__What to do__. Change every "pixels" in these lines to "px", and leave the rest of the text untouched.

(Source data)

## begin

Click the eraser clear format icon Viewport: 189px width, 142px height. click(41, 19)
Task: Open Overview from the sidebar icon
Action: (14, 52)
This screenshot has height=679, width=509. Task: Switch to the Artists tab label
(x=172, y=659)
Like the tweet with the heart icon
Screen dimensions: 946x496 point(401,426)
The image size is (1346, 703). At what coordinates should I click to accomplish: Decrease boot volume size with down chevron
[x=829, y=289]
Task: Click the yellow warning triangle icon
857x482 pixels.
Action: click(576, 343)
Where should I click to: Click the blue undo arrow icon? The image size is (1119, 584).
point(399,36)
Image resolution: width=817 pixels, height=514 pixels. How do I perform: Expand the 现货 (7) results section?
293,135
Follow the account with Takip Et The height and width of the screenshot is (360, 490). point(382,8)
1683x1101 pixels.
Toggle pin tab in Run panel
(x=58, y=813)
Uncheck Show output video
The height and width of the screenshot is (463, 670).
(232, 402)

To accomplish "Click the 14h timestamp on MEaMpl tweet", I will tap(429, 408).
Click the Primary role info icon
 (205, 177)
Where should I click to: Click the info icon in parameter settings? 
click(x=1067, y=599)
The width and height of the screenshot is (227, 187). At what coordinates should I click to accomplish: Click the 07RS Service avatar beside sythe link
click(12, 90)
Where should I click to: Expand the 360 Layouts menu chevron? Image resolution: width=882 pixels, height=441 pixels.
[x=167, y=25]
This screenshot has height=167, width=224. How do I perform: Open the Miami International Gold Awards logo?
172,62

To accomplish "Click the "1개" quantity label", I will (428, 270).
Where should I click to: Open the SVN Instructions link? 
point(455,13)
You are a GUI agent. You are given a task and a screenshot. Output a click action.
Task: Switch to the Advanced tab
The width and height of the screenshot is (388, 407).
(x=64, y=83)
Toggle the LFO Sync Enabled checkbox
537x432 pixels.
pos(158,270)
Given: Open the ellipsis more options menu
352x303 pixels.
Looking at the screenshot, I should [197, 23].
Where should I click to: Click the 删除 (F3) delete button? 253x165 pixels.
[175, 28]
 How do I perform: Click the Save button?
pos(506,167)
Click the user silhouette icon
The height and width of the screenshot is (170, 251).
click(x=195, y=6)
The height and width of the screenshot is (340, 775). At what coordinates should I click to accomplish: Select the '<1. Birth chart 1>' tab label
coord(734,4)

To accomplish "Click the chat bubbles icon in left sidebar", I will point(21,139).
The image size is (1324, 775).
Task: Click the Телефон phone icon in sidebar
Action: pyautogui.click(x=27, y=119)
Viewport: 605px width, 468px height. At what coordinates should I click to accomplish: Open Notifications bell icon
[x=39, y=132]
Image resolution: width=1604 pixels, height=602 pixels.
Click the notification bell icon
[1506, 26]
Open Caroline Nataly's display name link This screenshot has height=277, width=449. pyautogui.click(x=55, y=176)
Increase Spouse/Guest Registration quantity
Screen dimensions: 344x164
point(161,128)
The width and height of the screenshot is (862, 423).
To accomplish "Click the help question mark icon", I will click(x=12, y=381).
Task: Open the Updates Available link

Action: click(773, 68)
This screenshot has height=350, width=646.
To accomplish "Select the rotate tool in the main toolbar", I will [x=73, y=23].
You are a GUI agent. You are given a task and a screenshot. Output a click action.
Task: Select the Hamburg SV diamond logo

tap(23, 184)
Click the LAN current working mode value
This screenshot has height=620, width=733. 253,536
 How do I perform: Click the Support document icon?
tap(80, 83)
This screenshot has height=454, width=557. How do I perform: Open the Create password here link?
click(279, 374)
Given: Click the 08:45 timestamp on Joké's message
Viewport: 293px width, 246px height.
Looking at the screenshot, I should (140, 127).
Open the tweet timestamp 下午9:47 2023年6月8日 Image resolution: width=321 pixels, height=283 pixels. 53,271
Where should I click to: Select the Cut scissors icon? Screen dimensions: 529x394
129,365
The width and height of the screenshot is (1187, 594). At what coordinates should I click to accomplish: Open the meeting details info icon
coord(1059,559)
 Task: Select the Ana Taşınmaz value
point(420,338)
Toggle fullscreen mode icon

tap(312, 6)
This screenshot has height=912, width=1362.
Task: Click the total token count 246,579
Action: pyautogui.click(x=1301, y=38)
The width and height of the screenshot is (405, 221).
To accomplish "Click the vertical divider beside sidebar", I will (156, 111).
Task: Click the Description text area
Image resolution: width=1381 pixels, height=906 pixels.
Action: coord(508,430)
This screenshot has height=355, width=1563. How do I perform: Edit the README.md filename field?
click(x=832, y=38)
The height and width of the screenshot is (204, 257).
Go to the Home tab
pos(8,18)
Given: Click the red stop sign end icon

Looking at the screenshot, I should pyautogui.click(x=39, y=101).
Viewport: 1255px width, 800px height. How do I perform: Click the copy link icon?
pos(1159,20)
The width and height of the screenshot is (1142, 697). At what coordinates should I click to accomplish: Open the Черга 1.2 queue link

## end

__Exercise result__.
Click the eraser clear format icon Viewport: 189px width, 142px height. click(41, 19)
Task: Open Overview from the sidebar icon
Action: (14, 52)
This screenshot has height=679, width=509. Task: Switch to the Artists tab label
(x=172, y=659)
Like the tweet with the heart icon
Screen dimensions: 946x496 point(401,426)
The image size is (1346, 703). At what coordinates should I click to accomplish: Decrease boot volume size with down chevron
[x=829, y=289]
Task: Click the yellow warning triangle icon
857x482 px.
Action: click(576, 343)
Where should I click to: Click the blue undo arrow icon? The image size is (1119, 584).
point(399,36)
Image resolution: width=817 px, height=514 px. How do I perform: Expand the 现货 (7) results section?
293,135
Follow the account with Takip Et The height and width of the screenshot is (360, 490). point(382,8)
1683x1101 px.
Toggle pin tab in Run panel
(x=58, y=813)
Uncheck Show output video
The height and width of the screenshot is (463, 670).
(232, 402)

To accomplish "Click the 14h timestamp on MEaMpl tweet", I will tap(429, 408).
Click the Primary role info icon
 (205, 177)
Where should I click to: Click the info icon in parameter settings? 
click(x=1067, y=599)
The width and height of the screenshot is (227, 187). At what coordinates should I click to accomplish: Click the 07RS Service avatar beside sythe link
click(12, 90)
Where should I click to: Expand the 360 Layouts menu chevron? Image resolution: width=882 px, height=441 px.
[x=167, y=25]
This screenshot has height=167, width=224. How do I perform: Open the Miami International Gold Awards logo?
172,62

To accomplish "Click the "1개" quantity label", I will (428, 270).
Where should I click to: Open the SVN Instructions link? 
point(455,13)
You are a GUI agent. You are given a task and a screenshot. Output a click action.
Task: Switch to the Advanced tab
The width and height of the screenshot is (388, 407).
(x=64, y=83)
Toggle the LFO Sync Enabled checkbox
537x432 px.
pos(158,270)
Given: Open the ellipsis more options menu
352x303 px.
Looking at the screenshot, I should [197, 23].
Where should I click to: Click the 删除 (F3) delete button? 253x165 px.
[175, 28]
 How do I perform: Click the Save button?
pos(506,167)
Click the user silhouette icon
The height and width of the screenshot is (170, 251).
click(x=195, y=6)
The height and width of the screenshot is (340, 775). At what coordinates should I click to accomplish: Select the '<1. Birth chart 1>' tab label
coord(734,4)

To accomplish "Click the chat bubbles icon in left sidebar", I will point(21,139).
The image size is (1324, 775).
Task: Click the Телефон phone icon in sidebar
Action: pyautogui.click(x=27, y=119)
Viewport: 605px width, 468px height. At what coordinates should I click to accomplish: Open Notifications bell icon
[x=39, y=132]
Image resolution: width=1604 px, height=602 px.
Click the notification bell icon
[1506, 26]
Open Caroline Nataly's display name link This screenshot has height=277, width=449. pyautogui.click(x=55, y=176)
Increase Spouse/Guest Registration quantity
Screen dimensions: 344x164
point(161,128)
The width and height of the screenshot is (862, 423).
To accomplish "Click the help question mark icon", I will click(x=12, y=381).
Task: Open the Updates Available link

Action: click(773, 68)
This screenshot has height=350, width=646.
To accomplish "Select the rotate tool in the main toolbar", I will [x=73, y=23].
You are a GUI agent. You are given a task and a screenshot. Output a click action.
Task: Select the Hamburg SV diamond logo

tap(23, 184)
Click the LAN current working mode value
This screenshot has height=620, width=733. 253,536
 How do I perform: Click the Support document icon?
tap(80, 83)
This screenshot has height=454, width=557. How do I perform: Open the Create password here link?
click(279, 374)
Given: Click the 08:45 timestamp on Joké's message
Viewport: 293px width, 246px height.
Looking at the screenshot, I should (140, 127).
Open the tweet timestamp 下午9:47 2023年6月8日 Image resolution: width=321 px, height=283 px. 53,271
Where should I click to: Select the Cut scissors icon? Screen dimensions: 529x394
129,365
The width and height of the screenshot is (1187, 594). At what coordinates should I click to accomplish: Open the meeting details info icon
coord(1059,559)
 Task: Select the Ana Taşınmaz value
point(420,338)
Toggle fullscreen mode icon

tap(312, 6)
This screenshot has height=912, width=1362.
Task: Click the total token count 246,579
Action: pyautogui.click(x=1301, y=38)
The width and height of the screenshot is (405, 221).
To accomplish "Click the vertical divider beside sidebar", I will (156, 111).
Task: Click the Description text area
Image resolution: width=1381 px, height=906 px.
Action: coord(508,430)
This screenshot has height=355, width=1563. How do I perform: Edit the README.md filename field?
click(x=832, y=38)
The height and width of the screenshot is (204, 257).
Go to the Home tab
pos(8,18)
Given: Click the red stop sign end icon

Looking at the screenshot, I should pyautogui.click(x=39, y=101).
Viewport: 1255px width, 800px height. How do I perform: Click the copy link icon?
pos(1159,20)
The width and height of the screenshot is (1142, 697). At what coordinates should I click to accomplish: Open the Черга 1.2 queue link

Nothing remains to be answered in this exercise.